(Entries shown begins)

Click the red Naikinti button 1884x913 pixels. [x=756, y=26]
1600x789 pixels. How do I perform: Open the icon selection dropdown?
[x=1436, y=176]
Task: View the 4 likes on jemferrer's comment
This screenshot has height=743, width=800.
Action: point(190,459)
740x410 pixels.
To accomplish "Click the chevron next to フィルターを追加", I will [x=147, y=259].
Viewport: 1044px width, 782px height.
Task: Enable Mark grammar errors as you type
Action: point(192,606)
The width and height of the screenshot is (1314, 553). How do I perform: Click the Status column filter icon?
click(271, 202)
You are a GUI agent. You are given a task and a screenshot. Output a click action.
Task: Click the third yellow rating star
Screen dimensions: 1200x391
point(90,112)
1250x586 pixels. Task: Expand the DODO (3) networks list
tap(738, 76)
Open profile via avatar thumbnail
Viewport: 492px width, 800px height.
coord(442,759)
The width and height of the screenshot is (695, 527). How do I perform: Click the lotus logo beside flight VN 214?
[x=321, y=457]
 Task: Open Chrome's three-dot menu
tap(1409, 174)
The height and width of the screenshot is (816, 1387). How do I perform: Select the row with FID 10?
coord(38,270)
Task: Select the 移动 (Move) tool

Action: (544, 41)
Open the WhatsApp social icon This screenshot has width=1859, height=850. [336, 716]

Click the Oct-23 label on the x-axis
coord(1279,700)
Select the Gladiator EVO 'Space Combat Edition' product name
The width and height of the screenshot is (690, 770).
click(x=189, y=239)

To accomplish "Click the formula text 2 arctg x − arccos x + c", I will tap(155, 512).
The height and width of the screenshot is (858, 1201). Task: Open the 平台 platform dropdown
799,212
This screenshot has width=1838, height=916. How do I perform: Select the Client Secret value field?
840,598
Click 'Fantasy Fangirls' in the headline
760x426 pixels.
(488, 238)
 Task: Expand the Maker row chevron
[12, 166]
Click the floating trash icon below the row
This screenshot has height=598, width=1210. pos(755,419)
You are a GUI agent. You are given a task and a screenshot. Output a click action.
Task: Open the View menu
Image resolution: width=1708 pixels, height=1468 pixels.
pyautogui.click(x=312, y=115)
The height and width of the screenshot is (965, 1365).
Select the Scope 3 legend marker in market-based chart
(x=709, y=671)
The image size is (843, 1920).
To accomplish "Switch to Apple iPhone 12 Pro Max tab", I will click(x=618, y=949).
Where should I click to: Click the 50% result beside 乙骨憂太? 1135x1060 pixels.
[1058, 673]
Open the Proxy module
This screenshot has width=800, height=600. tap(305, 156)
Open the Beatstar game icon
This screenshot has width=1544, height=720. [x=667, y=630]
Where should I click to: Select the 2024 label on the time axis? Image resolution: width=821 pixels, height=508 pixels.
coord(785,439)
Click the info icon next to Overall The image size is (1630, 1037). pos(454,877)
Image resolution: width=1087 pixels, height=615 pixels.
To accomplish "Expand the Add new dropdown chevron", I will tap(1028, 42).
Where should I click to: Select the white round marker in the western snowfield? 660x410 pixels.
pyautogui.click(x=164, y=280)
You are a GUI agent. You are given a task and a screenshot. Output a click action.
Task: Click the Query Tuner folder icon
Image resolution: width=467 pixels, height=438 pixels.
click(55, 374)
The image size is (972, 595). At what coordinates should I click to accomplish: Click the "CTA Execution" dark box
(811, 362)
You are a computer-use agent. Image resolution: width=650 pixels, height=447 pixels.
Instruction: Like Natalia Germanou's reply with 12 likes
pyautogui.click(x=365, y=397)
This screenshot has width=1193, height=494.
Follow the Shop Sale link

(Entries shown ends)

> [Exercise]: Each entry above is to be set down again in exactly the same words.

> [Written response]:
Click the red Naikinti button 1884x913 pixels. [x=756, y=26]
1600x789 pixels. How do I perform: Open the icon selection dropdown?
[x=1436, y=176]
Task: View the 4 likes on jemferrer's comment
This screenshot has height=743, width=800.
Action: point(190,459)
740x410 pixels.
To accomplish "Click the chevron next to フィルターを追加", I will [x=147, y=259].
Viewport: 1044px width, 782px height.
Task: Enable Mark grammar errors as you type
Action: point(192,606)
The width and height of the screenshot is (1314, 553). How do I perform: Click the Status column filter icon?
click(271, 202)
You are a GUI agent. You are given a task and a screenshot. Output a click action.
Task: Click the third yellow rating star
Screen dimensions: 1200x391
point(90,112)
1250x586 pixels. Task: Expand the DODO (3) networks list
tap(738, 76)
Open profile via avatar thumbnail
Viewport: 492px width, 800px height.
coord(442,759)
The width and height of the screenshot is (695, 527). How do I perform: Click the lotus logo beside flight VN 214?
[x=321, y=457]
 Task: Open Chrome's three-dot menu
tap(1409, 174)
The height and width of the screenshot is (816, 1387). How do I perform: Select the row with FID 10?
coord(38,270)
Task: Select the 移动 (Move) tool

Action: (544, 41)
Open the WhatsApp social icon This screenshot has width=1859, height=850. [336, 716]

Click the Oct-23 label on the x-axis
coord(1279,700)
Select the Gladiator EVO 'Space Combat Edition' product name
The width and height of the screenshot is (690, 770).
click(x=189, y=239)

To accomplish "Click the formula text 2 arctg x − arccos x + c", I will tap(155, 512).
The height and width of the screenshot is (858, 1201). Task: Open the 平台 platform dropdown
799,212
This screenshot has width=1838, height=916. How do I perform: Select the Client Secret value field?
840,598
Click 'Fantasy Fangirls' in the headline
760x426 pixels.
(488, 238)
 Task: Expand the Maker row chevron
[12, 166]
Click the floating trash icon below the row
This screenshot has height=598, width=1210. pos(755,419)
You are a GUI agent. You are given a task and a screenshot. Output a click action.
Task: Open the View menu
Image resolution: width=1708 pixels, height=1468 pixels.
pyautogui.click(x=312, y=115)
The height and width of the screenshot is (965, 1365).
Select the Scope 3 legend marker in market-based chart
(x=709, y=671)
The image size is (843, 1920).
To accomplish "Switch to Apple iPhone 12 Pro Max tab", I will click(x=618, y=949).
Where should I click to: Click the 50% result beside 乙骨憂太? 1135x1060 pixels.
[1058, 673]
Open the Proxy module
This screenshot has width=800, height=600. tap(305, 156)
Open the Beatstar game icon
This screenshot has width=1544, height=720. [x=667, y=630]
Where should I click to: Select the 2024 label on the time axis? Image resolution: width=821 pixels, height=508 pixels.
coord(785,439)
Click the info icon next to Overall The image size is (1630, 1037). pos(454,877)
Image resolution: width=1087 pixels, height=615 pixels.
To accomplish "Expand the Add new dropdown chevron", I will tap(1028, 42).
Where should I click to: Select the white round marker in the western snowfield? 660x410 pixels.
pyautogui.click(x=164, y=280)
You are a GUI agent. You are given a task and a screenshot. Output a click action.
Task: Click the Query Tuner folder icon
Image resolution: width=467 pixels, height=438 pixels.
click(55, 374)
The image size is (972, 595). At what coordinates should I click to accomplish: Click the "CTA Execution" dark box
(811, 362)
You are a computer-use agent. Image resolution: width=650 pixels, height=447 pixels.
Instruction: Like Natalia Germanou's reply with 12 likes
pyautogui.click(x=365, y=397)
This screenshot has width=1193, height=494.
Follow the Shop Sale link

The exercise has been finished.